INSTRUCTIONS TO FOLLOW:
Arrange every line of the records below as a Markdown table with two columns, Row and Line, numbering the rows in order and skipping blank lines.

[A few records]
/---

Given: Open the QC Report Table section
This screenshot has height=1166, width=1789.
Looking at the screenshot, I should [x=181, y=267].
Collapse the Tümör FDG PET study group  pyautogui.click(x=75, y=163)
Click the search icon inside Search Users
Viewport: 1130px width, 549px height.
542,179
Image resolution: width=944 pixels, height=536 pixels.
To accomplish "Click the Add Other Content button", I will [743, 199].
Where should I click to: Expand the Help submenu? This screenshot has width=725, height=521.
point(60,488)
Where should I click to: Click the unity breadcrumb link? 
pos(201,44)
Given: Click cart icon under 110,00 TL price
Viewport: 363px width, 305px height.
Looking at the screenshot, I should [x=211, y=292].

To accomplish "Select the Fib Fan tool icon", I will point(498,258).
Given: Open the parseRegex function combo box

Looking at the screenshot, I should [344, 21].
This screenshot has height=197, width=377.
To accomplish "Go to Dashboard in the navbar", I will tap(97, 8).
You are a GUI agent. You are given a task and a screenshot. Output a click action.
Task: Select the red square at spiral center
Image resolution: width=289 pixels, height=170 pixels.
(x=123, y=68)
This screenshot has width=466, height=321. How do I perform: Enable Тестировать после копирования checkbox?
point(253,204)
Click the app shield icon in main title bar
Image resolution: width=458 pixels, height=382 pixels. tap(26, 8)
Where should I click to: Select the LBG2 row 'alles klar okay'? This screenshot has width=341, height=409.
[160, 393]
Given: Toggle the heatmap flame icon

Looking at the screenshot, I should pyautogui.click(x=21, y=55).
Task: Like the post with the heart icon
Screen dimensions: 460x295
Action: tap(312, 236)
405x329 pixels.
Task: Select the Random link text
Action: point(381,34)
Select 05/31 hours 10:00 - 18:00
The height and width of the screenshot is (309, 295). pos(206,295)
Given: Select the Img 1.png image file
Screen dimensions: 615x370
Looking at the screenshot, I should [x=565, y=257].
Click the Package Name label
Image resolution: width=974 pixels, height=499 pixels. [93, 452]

\---

REPLY:
| Row | Line |
|---|---|
| 1 | Given: Open the QC Report Table section |
| 2 | This screenshot has height=1166, width=1789. |
| 3 | Looking at the screenshot, I should [x=181, y=267]. |
| 4 | Collapse the Tümör FDG PET study group  pyautogui.click(x=75, y=163) |
| 5 | Click the search icon inside Search Users |
| 6 | Viewport: 1130px width, 549px height. |
| 7 | 542,179 |
| 8 | Image resolution: width=944 pixels, height=536 pixels. |
| 9 | To accomplish "Click the Add Other Content button", I will [743, 199]. |
| 10 | Where should I click to: Expand the Help submenu? This screenshot has width=725, height=521. |
| 11 | point(60,488) |
| 12 | Where should I click to: Click the unity breadcrumb link?  |
| 13 | pos(201,44) |
| 14 | Given: Click cart icon under 110,00 TL price |
| 15 | Viewport: 363px width, 305px height. |
| 16 | Looking at the screenshot, I should [x=211, y=292]. |
| 17 | To accomplish "Select the Fib Fan tool icon", I will point(498,258). |
| 18 | Given: Open the parseRegex function combo box |
| 19 | Looking at the screenshot, I should [344, 21]. |
| 20 | This screenshot has height=197, width=377. |
| 21 | To accomplish "Go to Dashboard in the navbar", I will tap(97, 8). |
| 22 | You are a GUI agent. You are given a task and a screenshot. Output a click action. |
| 23 | Task: Select the red square at spiral center |
| 24 | Image resolution: width=289 pixels, height=170 pixels. |
| 25 | (x=123, y=68) |
| 26 | This screenshot has width=466, height=321. How do I perform: Enable Тестировать после копирования checkbox? |
| 27 | point(253,204) |
| 28 | Click the app shield icon in main title bar |
| 29 | Image resolution: width=458 pixels, height=382 pixels. tap(26, 8) |
| 30 | Where should I click to: Select the LBG2 row 'alles klar okay'? This screenshot has width=341, height=409. |
| 31 | [160, 393] |
| 32 | Given: Toggle the heatmap flame icon |
| 33 | Looking at the screenshot, I should pyautogui.click(x=21, y=55). |
| 34 | Task: Like the post with the heart icon |
| 35 | Screen dimensions: 460x295 |
| 36 | Action: tap(312, 236) |
| 37 | 405x329 pixels. |
| 38 | Task: Select the Random link text |
| 39 | Action: point(381,34) |
| 40 | Select 05/31 hours 10:00 - 18:00 |
| 41 | The height and width of the screenshot is (309, 295). pos(206,295) |
| 42 | Given: Select the Img 1.png image file |
| 43 | Screen dimensions: 615x370 |
| 44 | Looking at the screenshot, I should [x=565, y=257]. |
| 45 | Click the Package Name label |
| 46 | Image resolution: width=974 pixels, height=499 pixels. [93, 452] |